- Okunacak bölüm
%%

Neo-liberal yayıncılıkta yazarın vitrini ve metni: Yeni şöhret biçimleri kalıcı mı?

 Işıltılı bir dünyada yazarın yükselişi ve düşüşü
Işıltılı bir dünyada yazarın yükselişi ve düşüşü

Yazarlığın ne olduğu, yazarın kim olduğu veya kime yazar dendiği hakkında kafam hâlâ oldukça karışık. Bu karışıklığın temel sebeplerinden biri muhtemelen günümüzde birden çok yazar tipinin olması. Bu karmaşık dünyada yazarlığı tanımlamak, geçmişe nazaran çok daha zor. Yine de sormaya değer: Yazar nedir?

%%

[Metin ve öğe işaretleme kayıtları]
%%

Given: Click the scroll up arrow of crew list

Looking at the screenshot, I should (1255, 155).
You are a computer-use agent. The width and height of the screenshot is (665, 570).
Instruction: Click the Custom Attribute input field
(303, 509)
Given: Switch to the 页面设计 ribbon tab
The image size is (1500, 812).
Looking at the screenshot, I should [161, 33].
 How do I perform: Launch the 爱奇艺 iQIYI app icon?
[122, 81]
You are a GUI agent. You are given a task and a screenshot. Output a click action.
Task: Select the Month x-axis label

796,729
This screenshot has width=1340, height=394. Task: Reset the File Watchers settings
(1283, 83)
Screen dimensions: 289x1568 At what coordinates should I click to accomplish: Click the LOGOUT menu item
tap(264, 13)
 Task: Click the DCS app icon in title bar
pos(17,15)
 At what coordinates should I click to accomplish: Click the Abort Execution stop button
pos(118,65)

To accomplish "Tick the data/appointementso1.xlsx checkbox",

%%

- Verilen görev
Yazarlık üzerine metinde, yazarlığın ne olduğu konusundaki kafa karışıklığının temel sebeplerinden biri olarak ne gösteriliyor? Bir ya da iki cümleyle açıklayın.

- Yazılı çözüm
Metne göre bu karışıklığın temel sebeplerinden biri, muhtemelen günümüzde birden çok yazar tipinin bulunmasıdır. Bu karmaşık dünyada yazarlığı tanımlamak geçmişe göre çok daha zordur.